While inner struggle is one meaning of jihad, many others evidently use it to describe engagement with external enemies. It is there that the concept encounters the notions of other faiths.

"Religiously, jihad is the expending of utmost effort in upholding and defending justice," said Sheikh Jaafar Idris, of the Saudi Arabian Embassy. Idris explained that he recognizes two kinds of jihad because there are two kinds of violations of justice: jihad with words against false beliefs, and jihad with the sword against acts of injustice. "The first is the basic and continuous jihad," Idris said. "It was mentioned in the Qur'an very early in the history of Islam and at a time when Muslims were weak and even persecuted. God said to His Prophet, 'Do not obey the kafireen (those who reject the truth) but wage jihad with it (the Qur'an) against them. [25:52]'"

Jihad of the Sword

But it is the jihad of the sword that has received the lion's share of global attention. The concept began when early Muslims were driven from their land by enemies, said Idris, and were first given permission and later ordered by God to fight those enemies. They were not, Idris stresses, given permission to fight non-believers or those who rejected the faith—only those who transgressed against them. Idris references the following verses: "God does not forbid you, regarding those (non-Muslims) who did not fight you because of your religion, and who did not drive you out of your land, that you be good to them and treat them justly. Allah only forbids you regarding those who fought you because of your religion and drove you out of your homes, and came to the help of those who drove you out, that you should befriend them. Any of you who befriend them (and be their allies) are transgressors. [60:8-9]" But even this kind of military jihad is not necessarily a clash of religions. It can also be waged against transgressors who are themselves Muslim.

Hathout adds: "It is quite clear that if there is any other option to resolve an issue without violence it is preferred no matter what."

While that may be the letter of the scripture, however, there is no escaping the violent contexts within which some extremists wage what they consider jihad. Responding to calls for jihad, fighters leave their own lands to fight in Afghanistan, Iraq, and elsewhere. Terrorist groups adopt the term and frame their cause under its auspices.

One of many examples is Al-Jihad (also known as Islamic Jihad and Egyptian Islamic Jihad), the group responsible for the 1981 assassination of Egyptian President Anwar Sadat, and committed to the overthrow of the Egyptian government, the establishment of an Islamic state, and attacks against U.S. and Israeli interests. This group has merged with Osama bin Laden's al Qaeda organization, another terrorist faction that has employed the language of jihad.
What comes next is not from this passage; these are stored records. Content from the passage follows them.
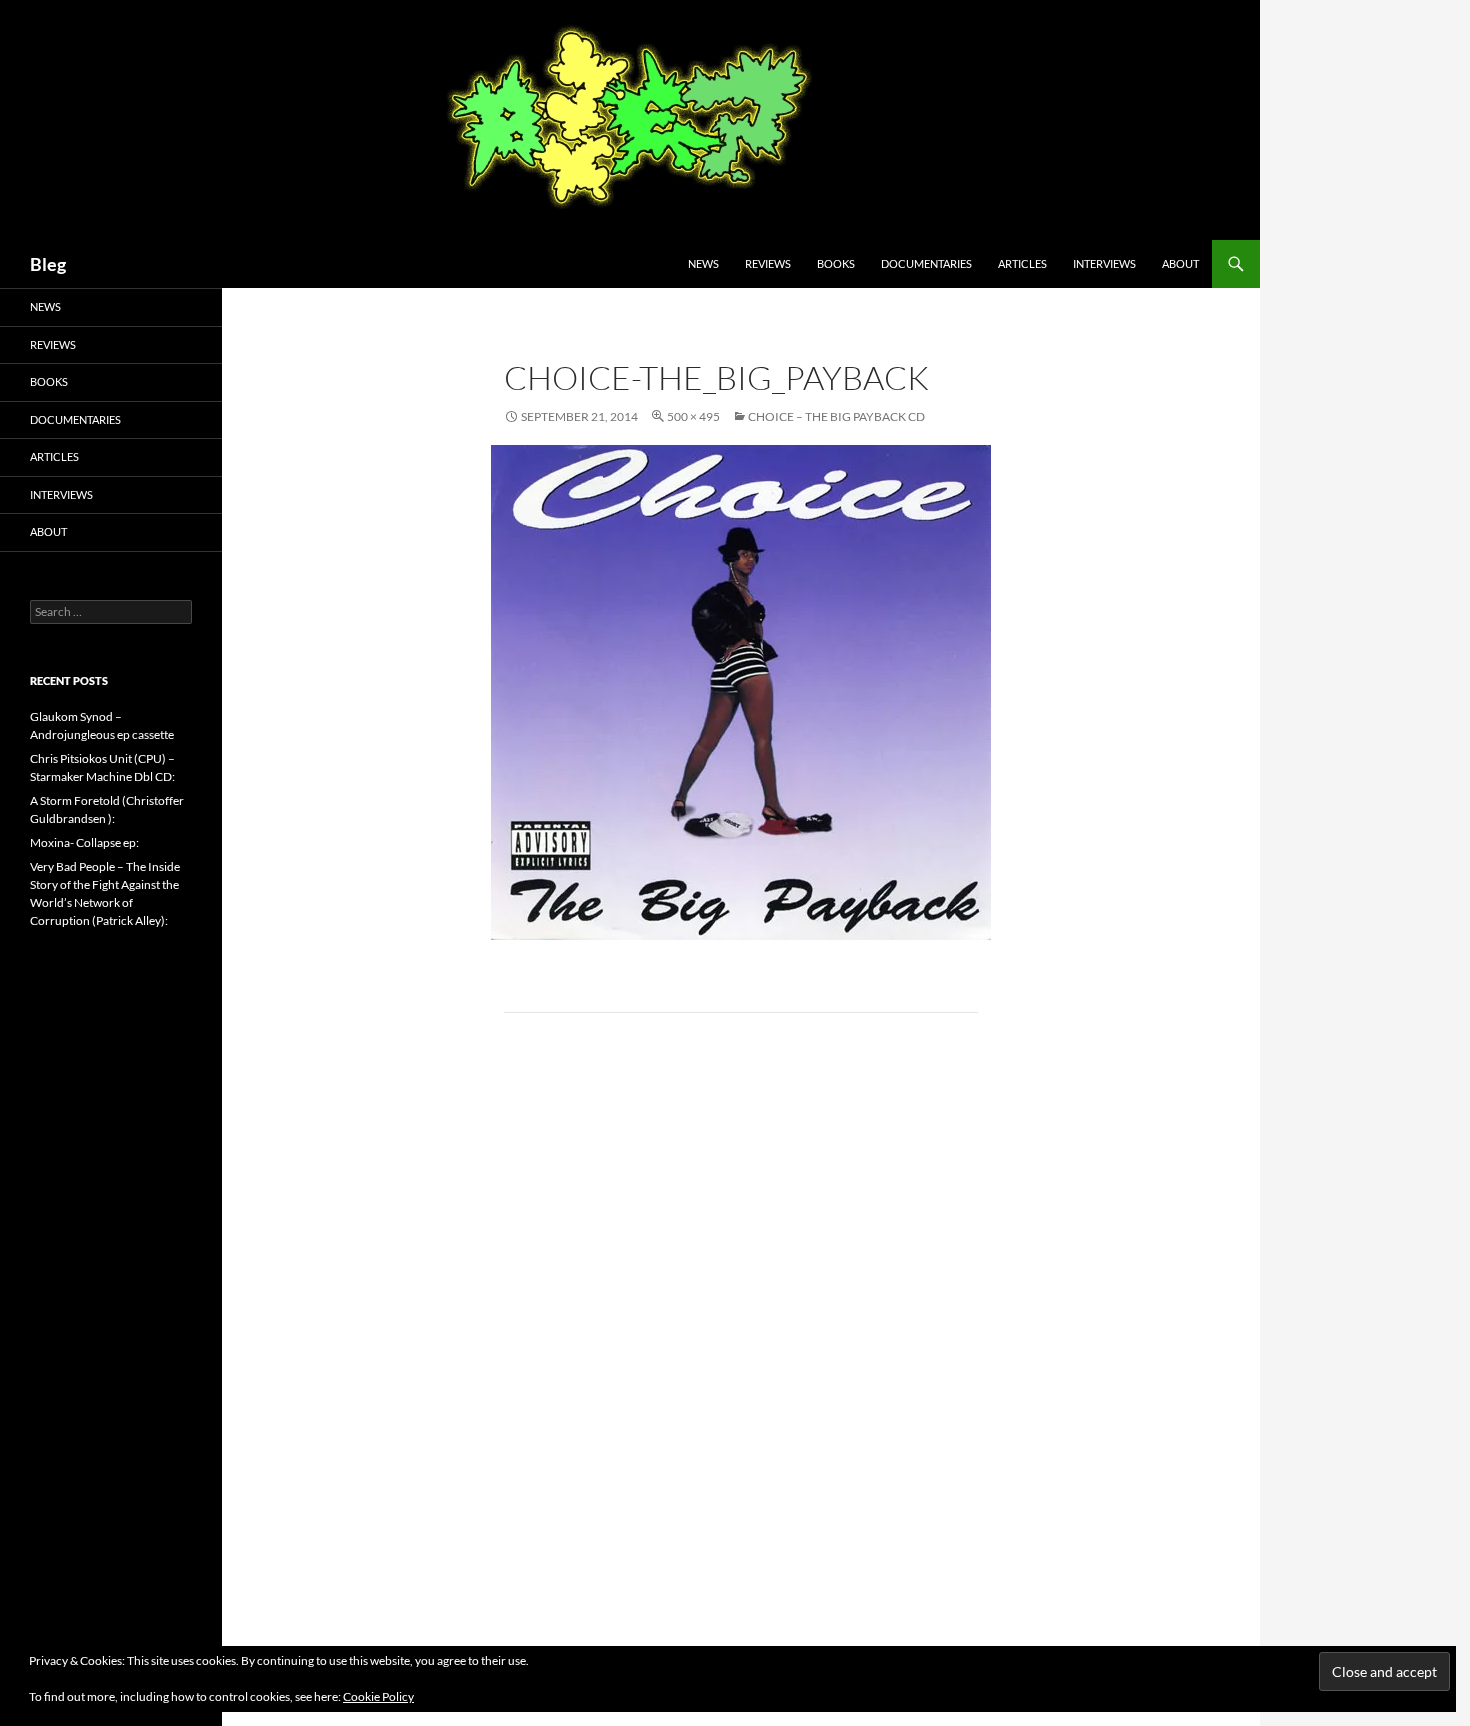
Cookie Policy (378, 1696)
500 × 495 (693, 416)
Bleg (48, 264)
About (1180, 263)
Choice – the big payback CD (836, 416)
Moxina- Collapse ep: (84, 842)
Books (836, 263)
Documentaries (926, 263)
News (703, 263)
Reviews (768, 263)
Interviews (1104, 263)
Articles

Hathout notes that extremist fringes in Islam, as in other religions, have long used religious philosophies to justify their actions. "It's really the onset of technology, the ability for small numbers of people to wreak significant destruction, and have those acts widely publicized, that has led to the increased attention on them."

"It's categorically mentioned, in clear Arabic language, that you only fight those who fight," Hathout continued. "You don't harm civilians, children, or even infrastructure. And you don't exceed that, you don't transgress. That's the limit. I was startled by the difference between what the Koran is saying and what some self-claimed experts are saying and what other Muslims are saying. I wanted to set the record clear by quoting the highest authority for a Muslim (the Koran)."

Yet quoting the Koran to promote one's own agenda is a game played by extremists. "In the East extremists with their own agendas truncate verses that are talking about rules of engagement of a conflict, and take them out of context to justify their agendas, spread hate, and recruit resistance," Hathout said.

"Both sides have been putting a spin on the text and using it out of context to justify their agendas," he said. "It needs Muslims to speak out and say 'let's go the authority, to the source.' Osama bin Laden or any imam in a small mosque can say whatever they want, but there is no authority for them to talk of jihad."

Aboulmagd-Forster sees an interesting paradoxical correlation between how jihad is defined by extreme political Islamists and by some people who are not Muslims. "They agree on the (incorrect) use of the word, while in the middle you have the huge billion-person-strong Muslim community, people who certainly don't believe that there is some duty to go and fight Christians or Jews."